» WORK REQUEST: Leave out the pictures and restate exactly, and only, the lines from the one that contains "Click the Support menu item" through the final line of the material below.

────────────────────

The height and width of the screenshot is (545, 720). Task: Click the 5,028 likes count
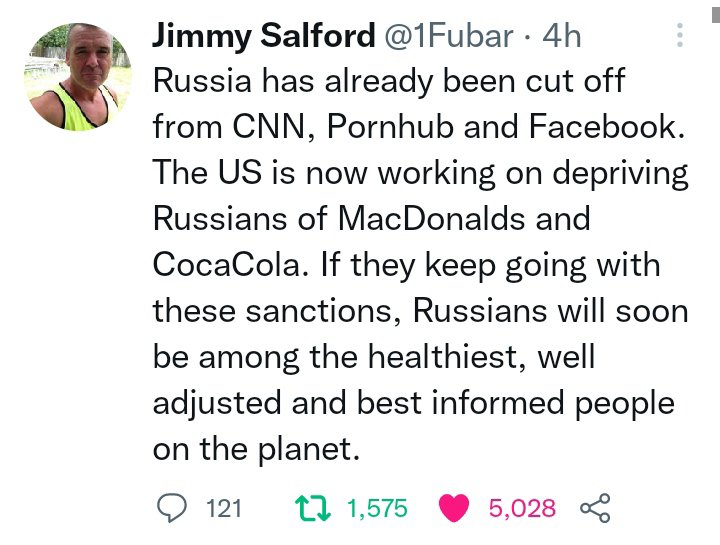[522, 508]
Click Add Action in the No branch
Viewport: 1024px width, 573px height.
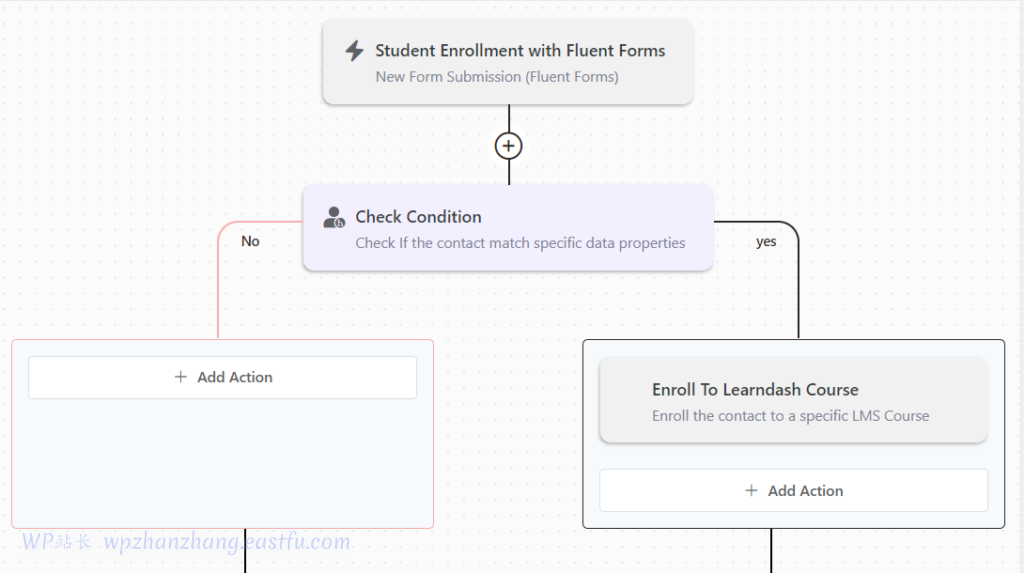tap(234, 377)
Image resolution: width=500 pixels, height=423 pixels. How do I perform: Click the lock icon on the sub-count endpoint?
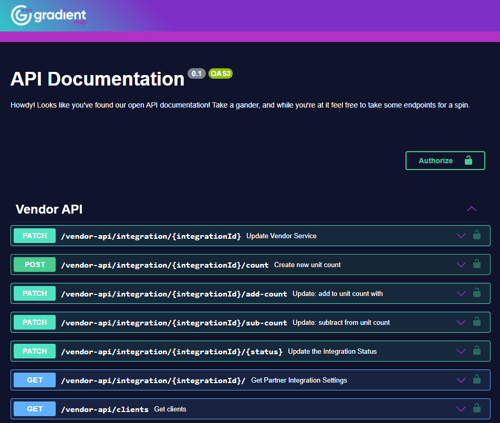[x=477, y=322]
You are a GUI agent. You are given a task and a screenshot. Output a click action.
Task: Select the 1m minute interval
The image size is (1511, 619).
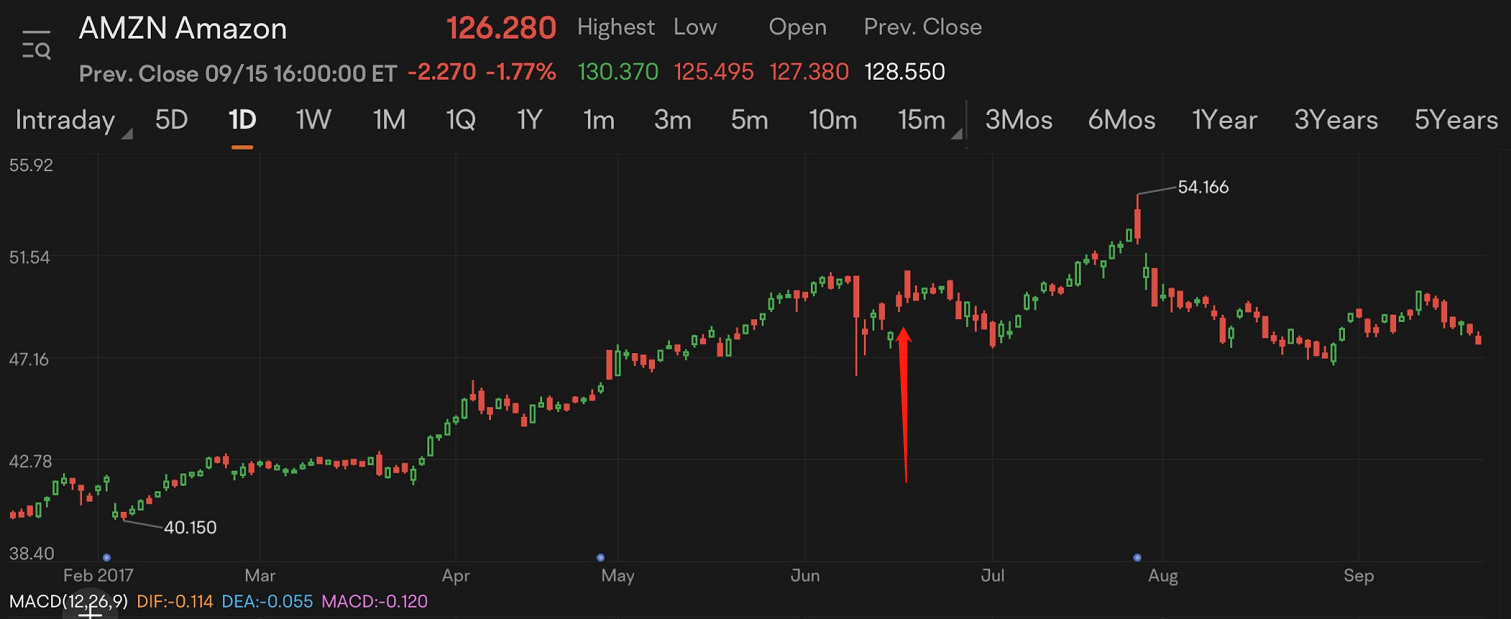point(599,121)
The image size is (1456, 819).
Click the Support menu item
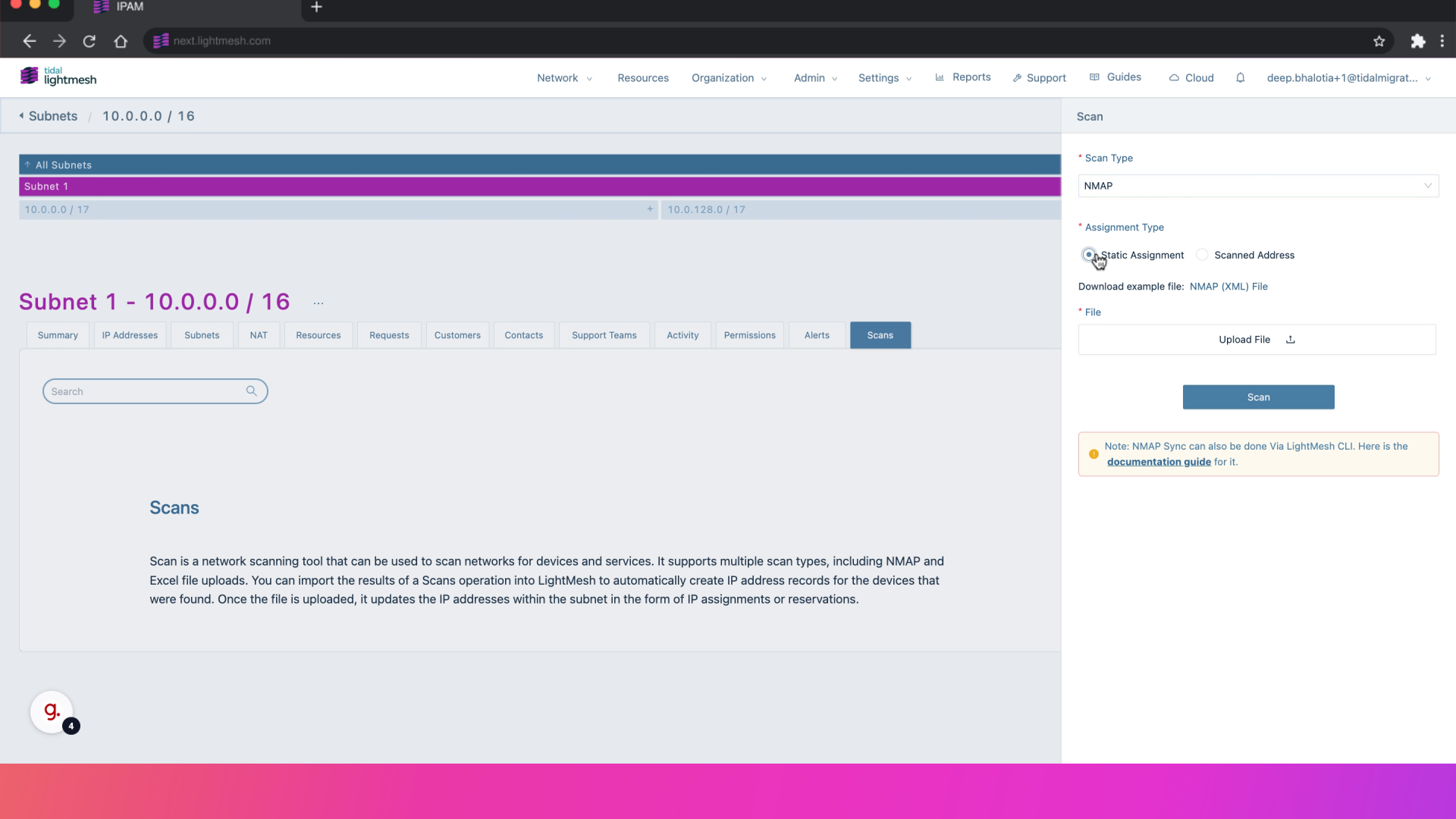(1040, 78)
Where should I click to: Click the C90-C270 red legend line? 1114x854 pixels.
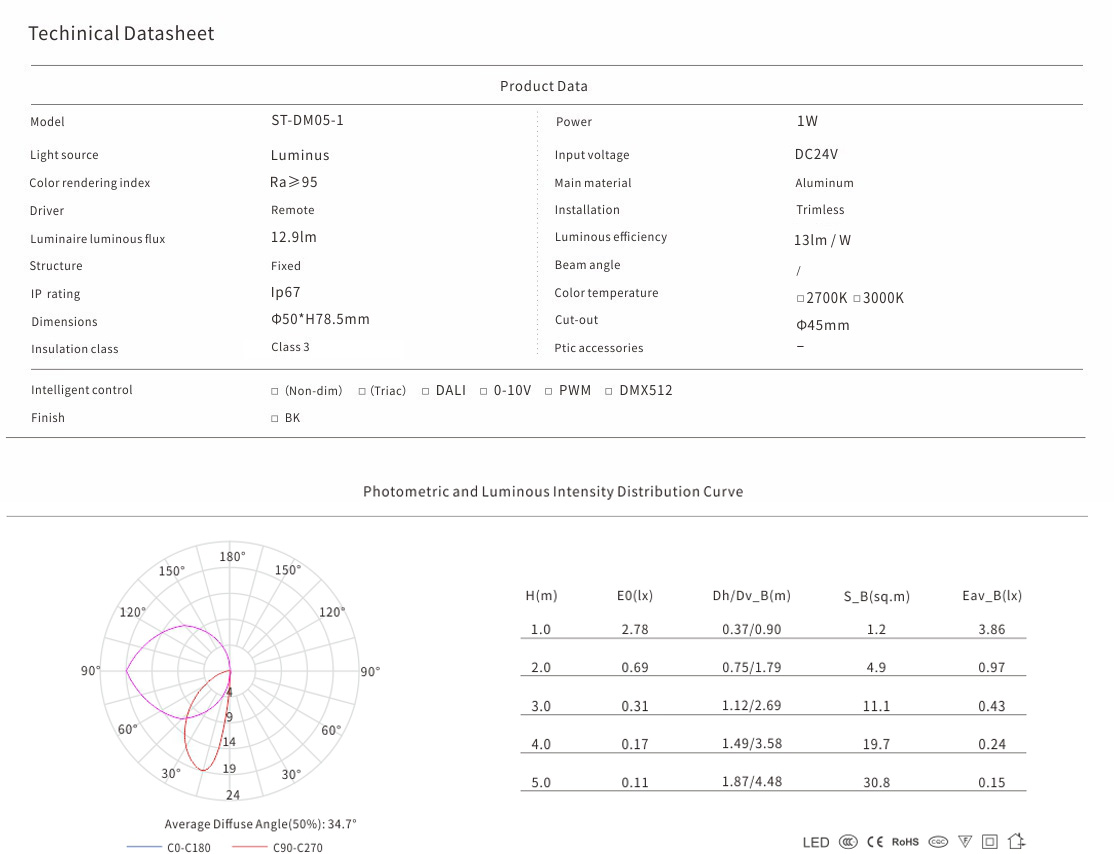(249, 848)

────────────────────

» WRITTEN RESPONSE:
Click the Support menu item
(1040, 78)
Where should I click to: Click the C90-C270 red legend line? 1114x854 pixels.
(249, 848)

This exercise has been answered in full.